Reproducing GPT2-125M

Summary

This is a detailed account of Reproducing GPT2-small (GPT2-125M) on Open-source Frameworks, Datasets and publicly available GPU cloud infra.

The overall stack is :

GPU Infra: Runpod
Dataset: OpenWebText (via HF/datasets)
Training: HF Trainer, Pytorch, Accelerate
Eval: LLM-eval Benchmark
Monitoring: Wandb

Conclusion:

Reproduced GPT2-125M open weights off HuggingFace for Hellaswag accuracy, which also matches Kaparthy’s LLM.c reproduction.
However, unable to reproduce other benchmarks such as OpenAI Lambada and perplexity on WikiText.

Goals

The immediate goal is to reproduce a Baseline GPT2 Model.

The Meta-goal, is to figure out a good set of hyperparameters and viable hobbyist training setup for the baseline GPT2 Model. Freeze this set of hyperparameters and do ablations on the model architecture for pre-training.

Training Infrastructure

I chose to use Runpod for historical reasons and also because I think they offer the best raw pricing for hobbyist grade second-tier GPUs. There are many alternatives like Lambda labs, aws, google vertex, etc.

Basic Setup. Create account, setup billing and create ssh keys in Runpod Interface. These are SOPs for working with any cloud provider, nothing special here. Copy private key into ~/.ssh/ and ssh directly into the runpod terminal.
Create Volume. This is also standard across any cloud provider, and is used to persist all data and scripts when spinning up new VMs. The main decision is which data center to create the volume in. Different data centers have different availability of compute resources, so the volume should be created where there are high availability of the target machines. The amount of volume is not that critical because you can always start with a smaller volume and update this later.
Create Virtual Machine (VM) from existing base image (“Template”). It’s important to choose > Pytorch 2.1.0, because flash-attn needs cuda>12.6. For e.g., runpod/pytorch:2.8.0-py3.11-cuda12.8.1-cudnn-devel-ubuntu22.04, or runpod/pytorch:2.4.0-py3.11-cuda12.4.1-devel-ubuntu22.04.
Prepare Start up Scripts for new VMs. Everytime the VM is restarted, run a basic setup Script on root, because runpod spins up a new container each time. Python packages and installations can be installed once as long as the are package manager (I used miniconda) saves it to the mounted volume (on /workspace) which can persist across the creation of new VMs. There are many known issues related to building the .whl file for Flash Attention. It’s easier to find the .whl from the assets releases and do a pip install .
Optional Cloud Storage. Create cheaper storage on AWS or other cloud options so that I dont have to persist the runpod volume. Runpod provides GUI-mouse click for Syncing between the Runpod Volume and popular storages like S3 Storage/Google Drive/Dropbox (although this is also by rsync on the command line). A runpod volume of 500-1000Gb costs $25-50 a month which is very pricey and I suspect how they makes most of their money.
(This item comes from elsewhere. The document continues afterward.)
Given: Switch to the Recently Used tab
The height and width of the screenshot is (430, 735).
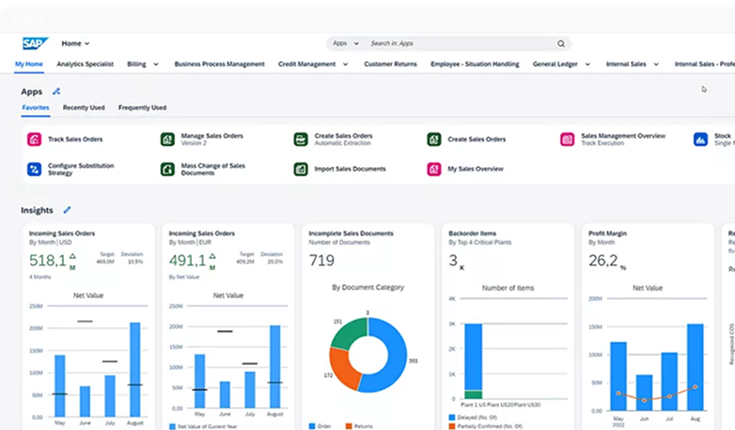Looking at the screenshot, I should [x=83, y=107].
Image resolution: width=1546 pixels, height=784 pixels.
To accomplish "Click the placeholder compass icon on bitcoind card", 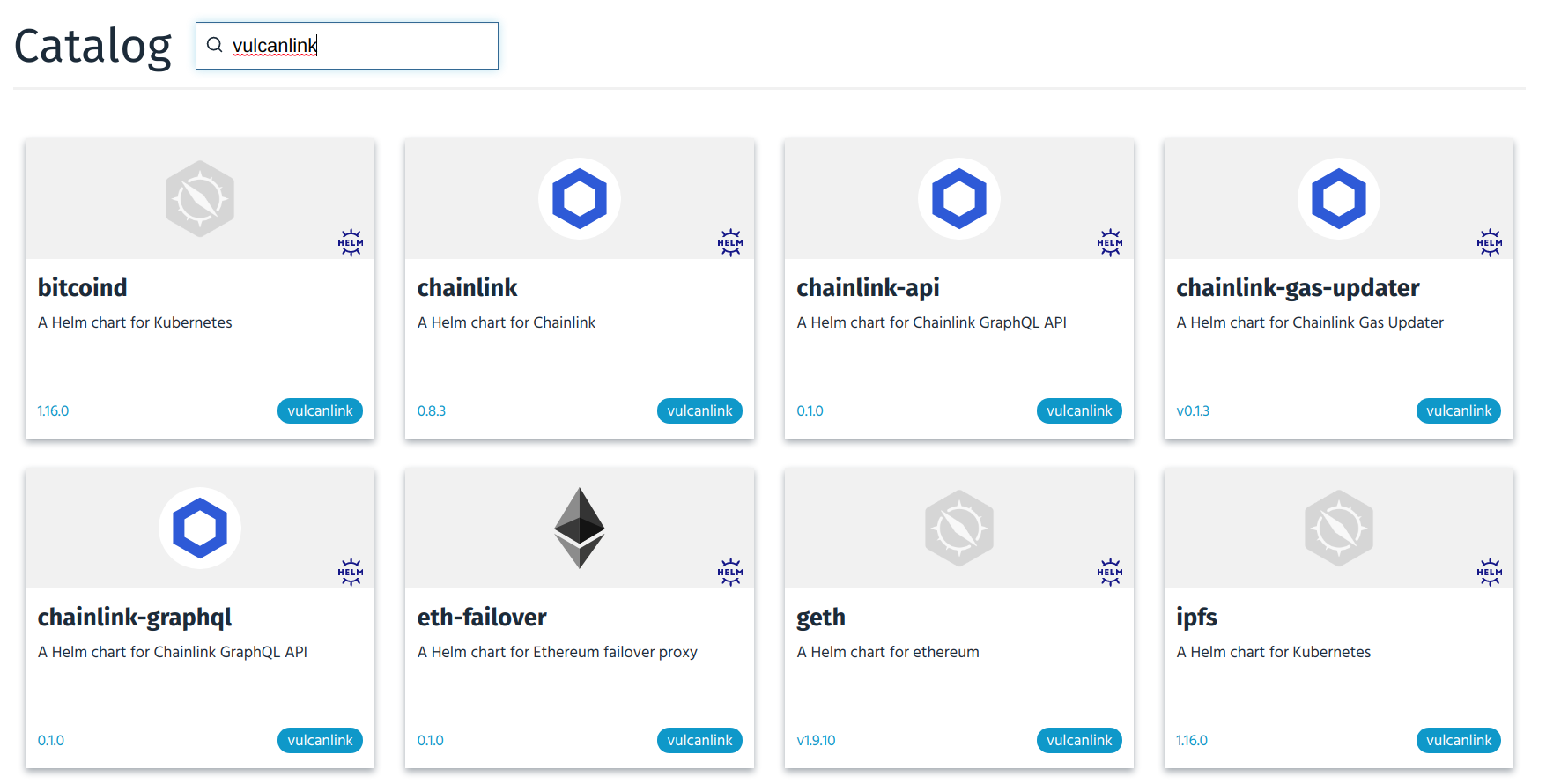I will coord(199,198).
Note: A detailed comparison of GPU Cloud platforms is complicated because there are many things to consider besides raw pricing, such as integration with other platforms, availability of the GPUs, ease of setup and access, cold-start time etc, interconnectivity of GPU cards, documentation and community support.

Multi-GPU Training

HuggingFace Accelerate. HuggingFace accelerate is a wrapper around torch.distributed and torch.xla, and advanced Training Frameworks like FSDP and DeepSpeed without having to modify code inside the main functions.

Accelerate (Key) Configs:

compute_environment: LOCAL_MACHINE
deepspeed_config:
zero_stage: 1
distributed_type: DEEPSPEED
downcast_bf16: no
mixed_precision: bf16

DeepSpeed. I mainly rely on deepspeed:ZeRO stage 1 which partitions optimizer states across GPUs to reduce memory usage during distributed training.
Underlying Hardware Connections. On cloud infra, even though “multiple GPUs” are selected and they become visibly “available” (via nvidia-smi) for use on the single virtual machine, they may not actually be on the same physical device/server. There are multiple avenues for GPU cards inter-connection links. The output of nvidia-smi topo -m shows us the topography of the NVIDIA-GPU Network connections.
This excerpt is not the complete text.